Wichita had slight uptick in voter turnout with mayor’s race
WICHITA, Kan. (AP) — A law aimed at increasing voter turnout by moving local elections from the spring to the fall got its first real test in Tuesday’s election for Wichita mayor.
The Wichita Eagle reports that turnout in this year’s mayoral primary in Wichita, the state’s largest city, was 10%. That is only a slight uptick from the 9.8% in the 2015 mayoral primary, the last spring election.
Sedgwick County Election Commissioner Tabitha Lehman said things had seemed to be going better and she was surprised when the turnout ended up being almost exactly the same as four years ago.
“The first run doesn’t look too good,” said Sen. Dan Kerschen, R-Garden Plain. “This was a good sample, a good election with a lot of good people in it. To not have the turnout, unfortunately, it’s the same old thing.”
“Pathetic,” is the word former state Rep. Mark Kahrs used to sum up the turnout.
He was chairman of the House Elections Committee and said the Legislature didn’t go far enough when it moved the city and school board elections in 2015. The bill he introduced would have consolidated the municipal elections with the state and national elections held in even-numbered years.
“As this last election shows, just changing it on the time of the year doesn’t make a big difference if we don’t combine it with the other elections.”
The two winners to emerge from the Wichita mayoral primary and move on to the Nov. 5 general election — incumbent Mayor Jeff Longwell and state Rep. Brandon Whipple — each got the votes of about 3% of the eligible electorate, he said.
Wichita was one of a host of cities and school districts in Kansas that opposed moving nonpartisan local elections to even-numbered years. It wanted for a separation between local and state elections, Longwell said.

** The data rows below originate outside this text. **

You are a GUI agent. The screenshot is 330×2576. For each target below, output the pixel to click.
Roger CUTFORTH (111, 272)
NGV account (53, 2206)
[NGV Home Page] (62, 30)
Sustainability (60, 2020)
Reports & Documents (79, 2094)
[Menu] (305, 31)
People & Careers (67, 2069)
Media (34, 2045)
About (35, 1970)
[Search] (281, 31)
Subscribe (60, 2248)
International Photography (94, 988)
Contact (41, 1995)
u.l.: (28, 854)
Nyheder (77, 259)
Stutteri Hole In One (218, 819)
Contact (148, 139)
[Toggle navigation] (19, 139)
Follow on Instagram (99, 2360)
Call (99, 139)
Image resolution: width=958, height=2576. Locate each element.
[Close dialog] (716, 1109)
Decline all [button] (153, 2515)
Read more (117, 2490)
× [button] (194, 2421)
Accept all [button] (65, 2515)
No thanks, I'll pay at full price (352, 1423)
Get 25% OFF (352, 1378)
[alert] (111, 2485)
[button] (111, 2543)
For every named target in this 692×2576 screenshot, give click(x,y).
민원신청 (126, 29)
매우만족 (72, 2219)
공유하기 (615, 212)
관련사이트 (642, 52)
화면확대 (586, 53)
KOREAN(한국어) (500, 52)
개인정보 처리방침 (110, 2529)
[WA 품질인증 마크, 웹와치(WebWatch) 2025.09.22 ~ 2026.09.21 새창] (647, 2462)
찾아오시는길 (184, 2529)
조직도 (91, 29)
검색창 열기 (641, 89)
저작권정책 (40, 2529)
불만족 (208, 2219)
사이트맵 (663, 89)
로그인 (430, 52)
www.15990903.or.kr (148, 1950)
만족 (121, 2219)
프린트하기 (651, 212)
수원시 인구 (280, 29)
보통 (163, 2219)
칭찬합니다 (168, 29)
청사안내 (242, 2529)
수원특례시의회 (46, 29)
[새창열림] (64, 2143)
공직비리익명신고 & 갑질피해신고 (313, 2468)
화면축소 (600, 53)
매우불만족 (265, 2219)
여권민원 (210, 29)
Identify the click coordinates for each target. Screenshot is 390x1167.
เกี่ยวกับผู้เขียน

It’s too early to judge the new election calendar after only one mayor citywide race, Longwell said, adding that what’s on the ballot matters more than when the election is held.
Turnout for primary elections in some other Kansas counties also were low this year, but other counties in the state did not have a mayoral election in a major metropolitan city like Wichita this year.
Shawnee County, for example, didn’t hold a primary at all this August because not enough candidates filed in any city council or school board races to require one.
In Johnson County, the state’s most populous county, turnout for this year’s primary was 8.28% even though it had a full county primary, meaning every single voter in the county had some race to vote on. That occurred because the Johnson County Community College had 11 candidates file for three positions. The suburban Kansas City, Kansas, community of Shawnee also had a mayoral race this election. The voter turnout in Johnson County, however, was down from even the 9.92% in the comparable 2017 election.
“I think there are several factors that affect things like turnout — what’s on the ballot, the climate, interest by the public, all of those factors,” said Johnson County Election Commissioner Ronnie Metzker.
A voter turnout of around 8% is “very normal” for a municipal election in Johnson County, he said.